U kijkt naar de website van NRC Handelsblad gedurende de periode 1995-2001. Bezoek ook de de huidige site.
   B I N N E N L A N D
NIEUWS  | TEGENSPRAAK  | SUPPLEMENT  | AGENDA  | ARCHIEF  | ADVERTENTIES  | SERVICE 

  NIEUWSSELECTIE  
  KORT NIEUWS  
  RADIO & TELEVISIE  
  MEDIA  

S c h a k e l s
Ministerie van Onderwijs

Ontwerp Hoger Onderwijs en Onderzoek Plan 2000


Weg vrij voor 'modestudies'


Universiteiten en hogescholen moeten zelf weten of ze een nieuwe opleiding openen, vindt minister Hermans. Maar critici waarschuwen voor wildgroei.

Door onze redacteur SHEILA KAMERMAN

DEN HAAG, 22 JAN. Hij zit te wachten op de hogeschool die de opleiding 'big business' gaat aanbieden. Norbert Verbraak, bestuursvoorzitter van de Fontys Hogescholen in Eindhoven: "Waarom niet? De studie 'small business' bestaat al. Die term komt van een slimmerik die dacht daarmee meer studenten te kunnen trekken dan met het meer prozaïsche 'commerciële economie'. In feite is het een variant daarop."

Het is een grap, maar met een serieuze ondertoon. Nu universiteiten en hogescholen in de toekomst de opleidingen kunnen beginnen die ze willen, neemt de kans op aantrekkelijke 'modestudies' om studenten te lokken toe. Minister Hermans (Onderwijs) kondigt de grotere 'zelfregie' voor de instellingen aan in het Hoger Onderwijs en Onderzoeksplan (HOOP) dat maandag in de Tweede Kamer wordt besproken. Hij denkt dat ze dan makkelijker inspelen op de vraag van studenten en bedrijven naar opleidingen. Daardoor kan het tekort aan hoger opgeleiden beter worden aangepakt.

Tot nu toe was het beginnen van een nieuwe opleiding behoorlijk lastig. Plannen moeten worden voorgelegd aan de Adviescommissie Onderwijs (ACO), die ze onder meer toetste op 'doelmatigheid'. (Is er behoefte aan? Wordt dezelfde opleiding niet om de hoek ook aangeboden?) De ACO wees behoorlijk wat aanvragen voor nieuwe opleidingen af: de laatste vijf jaar 227 van de 325. Hogescholen en universiteiten reageren daarom met opluchting op het plan om de ACO op te heffen. Ze vonden de commissie een rem op vernieuwing. "De markt staat niet stil, daar moet je snel op kunnen reageren", zegt Jos Elbers, bestuursvoorzitter van de Ichthus Hogeschool in Rotterdam en de Hogeschool Delft. Zijn collega Sijbolt Noorda van de Universiteit van Amsterdam: "We zullen de ACO niet missen."

### Geselecteerd materiaal
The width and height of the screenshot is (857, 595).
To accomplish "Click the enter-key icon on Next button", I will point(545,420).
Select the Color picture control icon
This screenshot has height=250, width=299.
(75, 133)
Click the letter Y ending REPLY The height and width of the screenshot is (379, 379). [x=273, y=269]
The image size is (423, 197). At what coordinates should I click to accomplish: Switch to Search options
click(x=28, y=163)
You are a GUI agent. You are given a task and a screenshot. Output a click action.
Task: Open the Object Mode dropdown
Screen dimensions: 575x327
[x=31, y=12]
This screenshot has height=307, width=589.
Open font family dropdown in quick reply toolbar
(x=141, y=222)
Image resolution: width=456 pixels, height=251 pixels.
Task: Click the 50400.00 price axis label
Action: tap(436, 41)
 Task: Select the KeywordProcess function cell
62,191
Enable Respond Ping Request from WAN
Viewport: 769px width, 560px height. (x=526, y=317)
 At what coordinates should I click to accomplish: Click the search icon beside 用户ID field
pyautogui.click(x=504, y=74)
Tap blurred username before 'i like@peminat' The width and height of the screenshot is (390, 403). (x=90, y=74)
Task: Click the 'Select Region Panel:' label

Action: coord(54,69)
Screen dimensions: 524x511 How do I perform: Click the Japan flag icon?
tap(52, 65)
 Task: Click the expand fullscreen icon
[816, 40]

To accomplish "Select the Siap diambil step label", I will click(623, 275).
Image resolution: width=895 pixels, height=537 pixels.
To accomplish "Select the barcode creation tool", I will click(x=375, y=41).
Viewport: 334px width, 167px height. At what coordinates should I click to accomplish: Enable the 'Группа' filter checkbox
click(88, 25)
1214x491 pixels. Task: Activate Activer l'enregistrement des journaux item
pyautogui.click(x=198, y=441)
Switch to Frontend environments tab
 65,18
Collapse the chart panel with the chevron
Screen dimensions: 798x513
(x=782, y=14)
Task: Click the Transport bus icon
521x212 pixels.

### Uw opdrachten
1. Ga na of de volgende beweringen overeenkomen met het artikel over nieuwe opleidingen, en beantwoord elke bewering met ja of nee, gevolgd door de doorslaggevende woorden uit het artikel, letterlijk geciteerd: (a) De ACO heeft de laatste vijf jaar 227 van de 325 aanvragen afgewezen. (b) Het HOOP wordt maandag in de Eerste Kamer besproken. (c) Norbert Verbraak is bestuursvoorzitter van de Ichthus Hogeschool.
2. Neem uit het artikel over nieuwe opleidingen letterlijk alles over, vanaf "Het is een grap, maar" tot en met "beter worden aangepakt.".
Het materiaal houdt geen verband met het artikel over nieuwe opleidingen.

### Antwoorden bij opdrachten
1.
(a) Ja: "De ACO wees behoorlijk wat aanvragen voor nieuwe opleidingen af: de laatste vijf jaar 227 van de 325."
(b) Nee: "dat maandag in de Tweede Kamer wordt besproken"
(c) Nee: "Norbert Verbraak, bestuursvoorzitter van de Fontys Hogescholen in Eindhoven"

2.
Het is een grap, maar met een serieuze ondertoon. Nu universiteiten en hogescholen in de toekomst de opleidingen kunnen beginnen die ze willen, neemt de kans op aantrekkelijke 'modestudies' om studenten te lokken toe. Minister Hermans (Onderwijs) kondigt de grotere 'zelfregie' voor de instellingen aan in het Hoger Onderwijs en Onderzoeksplan (HOOP) dat maandag in de Tweede Kamer wordt besproken. Hij denkt dat ze dan makkelijker inspelen op de vraag van studenten en bedrijven naar opleidingen. Daardoor kan het tekort aan hoger opgeleiden beter worden aangepakt.